Admin note: I have just a few more questions to burn through and answer on here, so now is a good time to send any questions my way. I'm looking for new things to blog about these days, so don't be shy!

So I'm watching the world's most boring red carpet and Oscar ceremony (though Jon Stewart is actually cracking me up, so at least there's that), and am pretty brain-dead from the weekend, so I'm not sure that I have anything insightful to post.

But I will say that several book adaptations are up for Oscars, and this sparked a discussion tonight with my husband, who couldn't believe that when a movie's film rights get picked up, that's it's not an automatic cool million dollar pay-off. He said something along the lines of, "But without the writers, there would be no movie!"

To which, I'm like, "Duh. Sweetie, welcome to the writer's strike of '07...go walk the picket line!"

Anyhoo, as I mentioned to him, the real bonus of getting your book turned into film is the fact that you'll reap royalties up the booty. Sure, that initial payoff is fabulous, (I think on average, these pick-ups are probably in the six figures - correct me if I'm wrong - but it's usually just a one-time pay out), but the royalties and sales of the book go on forever. And that, at least metaphorically, is priceless. (Even though it's anything but.)

Okay, sorry for the mindless post. I'm back to watching the awards to see who assess who's the worst-dressed, and this year, for the first time in so long, there are a lot to choose from.


Anonymous said...

It was fun to see a new writer like Diablo Cody win for Juno. She got her start writing on her blog about her stripping job. Hmmm, how does "bookbabie does Hollywood" sound as my new blog title?

Trish Ryan said...

That was a DULL show. And the dresses were boring. Every awards show needs at least one Bjork in a swan suit. It might give a new actress her big break :)

Larramie said...

Thank you for that info, booklady, that sounds like a high note on an otherwise boring night. Although there were a fair share of ladies in red...

Unknown said...

Allison: I think writers need to be really careful when dealing with movie options and deals.

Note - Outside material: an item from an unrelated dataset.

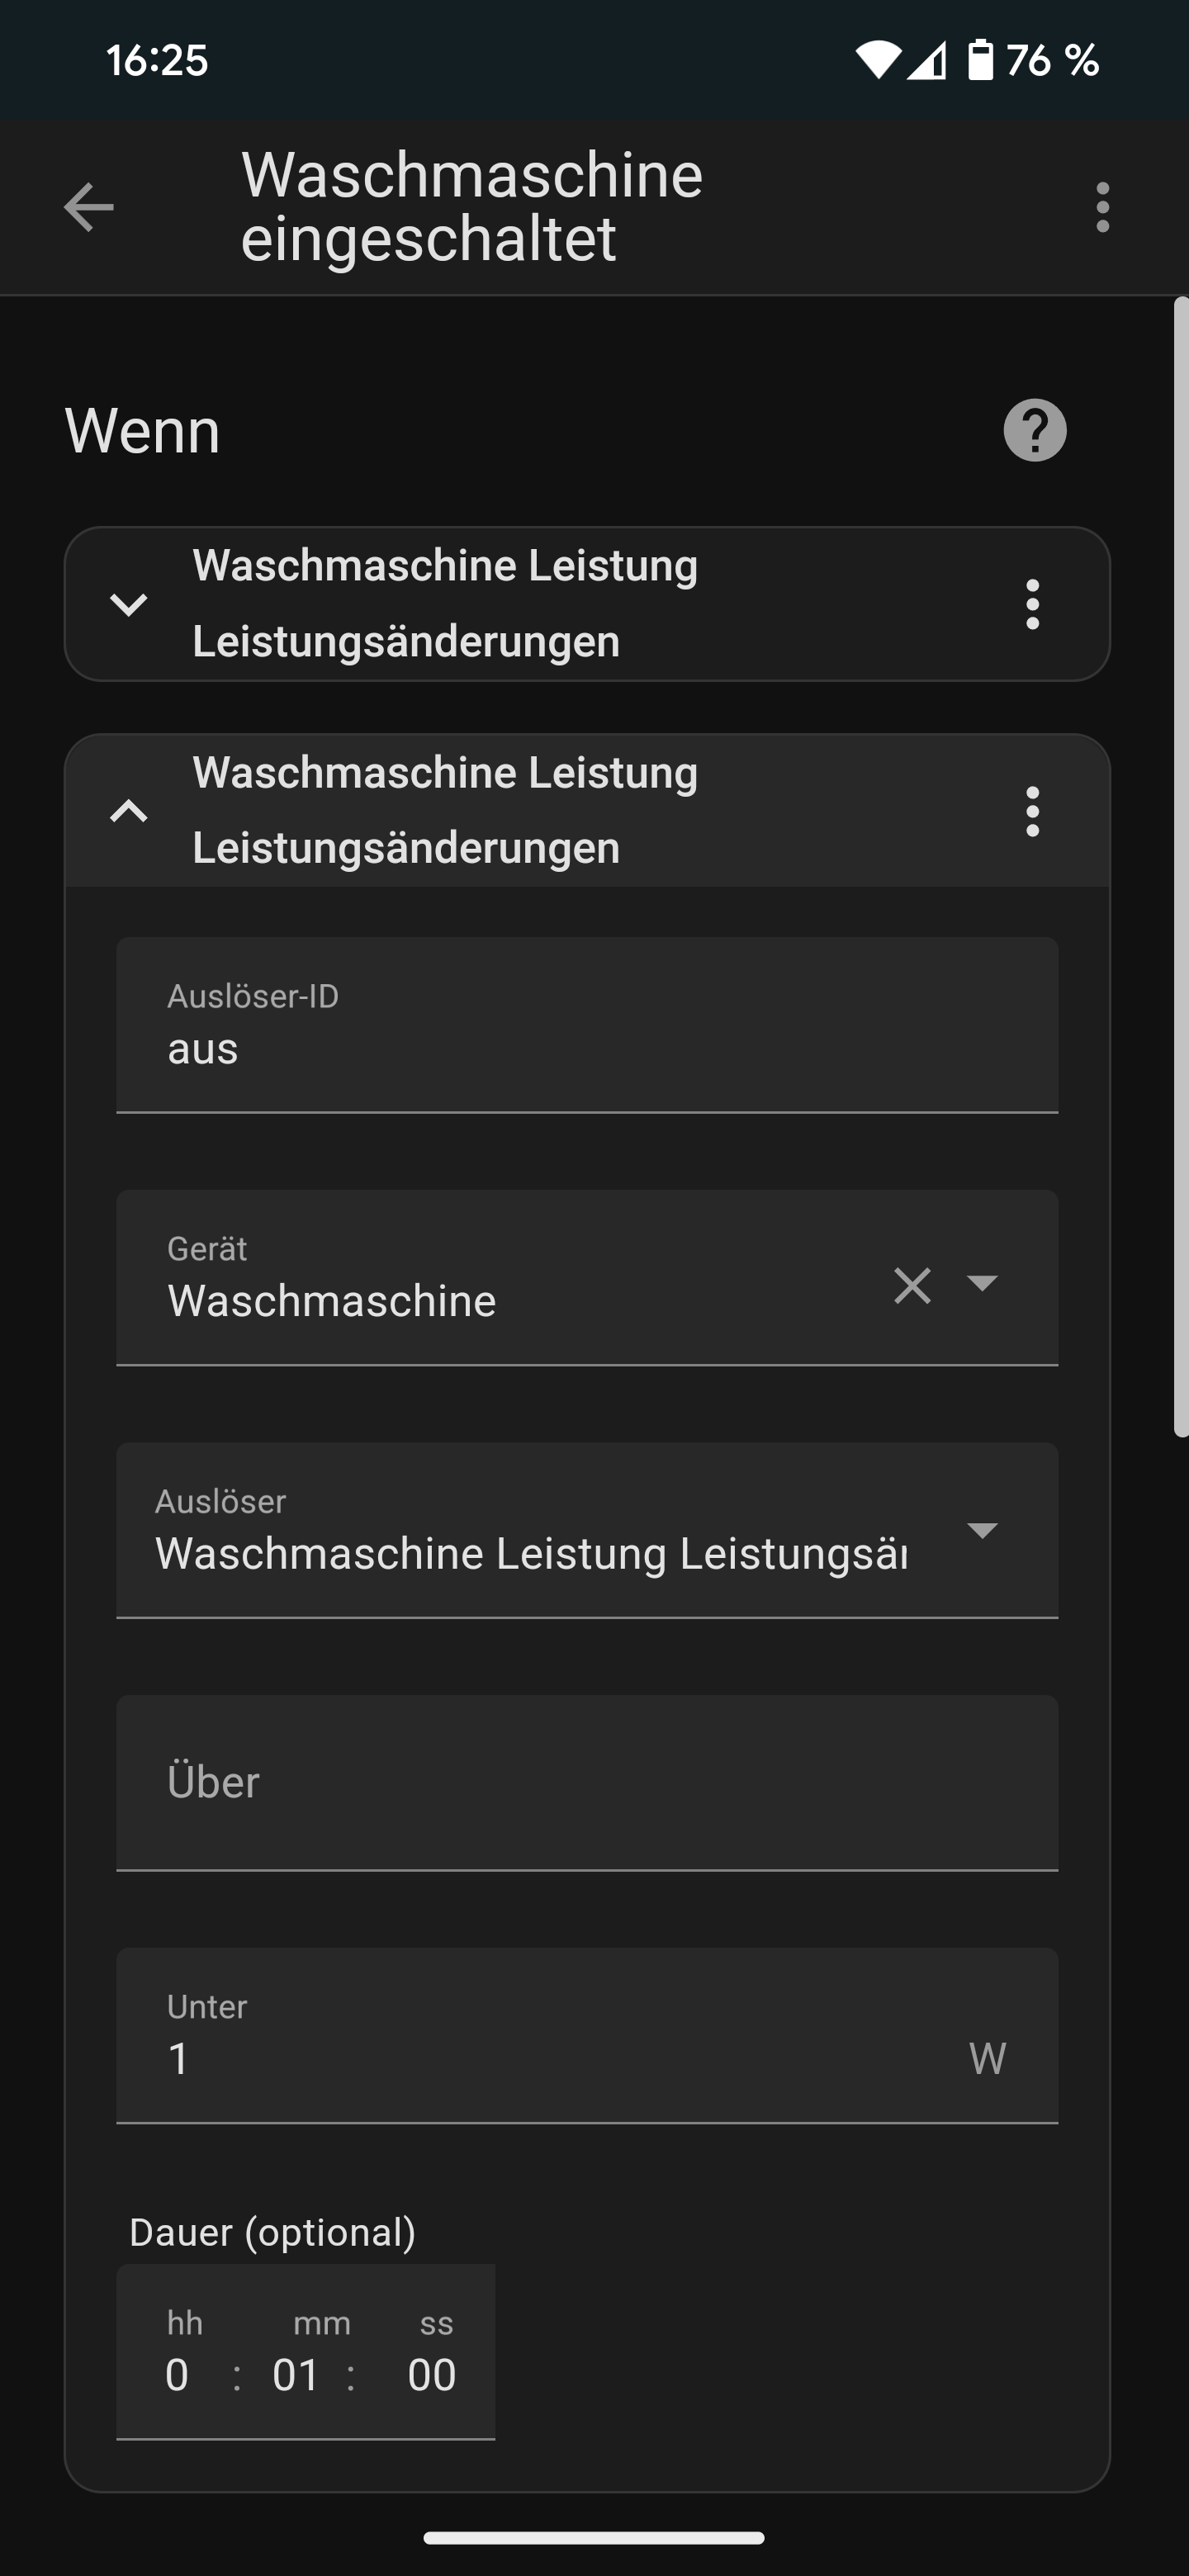Collapse the second Waschmaschine Leistung trigger
This screenshot has width=1189, height=2576.
pyautogui.click(x=128, y=811)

From what I've heard, a studio may pay a very small sum (like $5 or 10K) to option a book for a finite period of time. If they don't make the movie in that time, it can go back on the selling block. Also, when your book deal is being drawn up, your agent should really be making sure your contract is giving you a nice piece of the action in the event that screen rights are sold (even if you don't think your book could ever be taken there). There's been a lot of interesting articles about Deborah Gregory, author of the Cheetah Girls novels, claiming she got seriously screwed because of her contract, not to mention the creative ways Hollywood tweaks numbers, among other things. See:,1,3159893,full.story?ctrack=2&cset=true said...

Hi Allison,

I tuned in to watch the awards for about thirty minutes last night and then had to change the channel out of sheer boredom.

As to your thoughts about books being made in to movies...this must be every writer's dream! Not only for the monetary payoff but also for the fun of seeing your work portrayed on screen...and being able to say, 'hey, that's MY book!'

Did you ever read the blog turned book, Julie and Julia? (Julie Powell was a secretary who spent a year cooking her way through Julia Child's classic cookbook, and kept a daily journal of her efforts on her blog. The blog was then turned into a book.) Well this book has been optioned for the movies, and the latest is that Meryl Streep is signed on to be in the movie.

Now, just imagine if a year of your life was portrayed on screen???

How would you feel about that?

Geez, I came here to respond to another one of your terrific posts, and I get an idea of something I now want to exapnd into a new post on mine! I think that qualifies your blog as a source of inspiration!


Allison Winn Scotch said...

I couldn't agree more. I think it's crucial that you find smart and able film representation, and even then, stay vigilant in the process. Thanks for that link...I'm off to read it right now!